Tuesday, May 13, 2008

Cold bars, blue eye shadow, and the price of not snitching

This story broke my heart: In one of those “heartwarming” Mother’s Day stories, a reporter went to a Southern California youth prison to cover a special visiting day for the inmates from their children. A nonprofit had even provided free transportation for families. “The eager moms pulled their hair into neat pony tails, borrowed their favorite blue eye shadow and ironed the only clothes they own as they primped for a visit from their young children.” But only one child showed up.

It gets worse: Father’s Day is always more crowded than Mother’s Day.

The imprisonment of women is skyrocketing, up 775 percent since 1977, rising at double the rate of men. The single biggest factor in that rise, according to Silja Talvi, author of Women Behind Bars is the drug war, with its mandatory minimum sentencing, the resulting pressure to snitch to avoid those sentences, and the fact that women are less likely to snitch than men. “Prosecutors will come to them and say they will go to prison unless they give up the names of three higher-ups, but women usually either say they don't know those people or will simply decline. Men will snitch and, unfortunately, they often get less time in prison than women who don't,” Talvi says. And then men get visits from their kids and women don’t.
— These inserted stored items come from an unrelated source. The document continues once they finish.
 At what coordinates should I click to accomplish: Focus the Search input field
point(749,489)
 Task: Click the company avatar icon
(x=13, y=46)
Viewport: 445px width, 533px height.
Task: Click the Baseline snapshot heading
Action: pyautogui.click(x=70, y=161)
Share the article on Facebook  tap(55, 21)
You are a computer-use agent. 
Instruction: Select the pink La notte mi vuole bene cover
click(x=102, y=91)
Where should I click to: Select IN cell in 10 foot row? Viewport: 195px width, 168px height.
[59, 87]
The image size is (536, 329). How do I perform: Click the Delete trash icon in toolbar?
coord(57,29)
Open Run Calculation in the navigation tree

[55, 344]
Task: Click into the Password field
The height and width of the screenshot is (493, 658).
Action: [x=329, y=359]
Just in case you weren’t already totally bummed:
Nearly every woman I interviewed (around 100) had a serious history of trauma or abuse in her life, emotional abuse or sexual abuse or domestic violence. Many had been raped. More than a third of the women entering the prison system were homeless.
God, this world is unfair. But there are people like Talvi in it. Talvi scraped and fundraised and spent her own money to get the stories of these women out to the world. And she found women beaten but unbowed:
I also didn't expect the women to be as tremendously resilient as they are. I expected to hear "Help me!" or "I can't take it anymore!" or "I'm going to kill myself!" They didn't do that. ... Instead, they often said, "This isn't just about me" ... they have a real sense of responsibility for each other.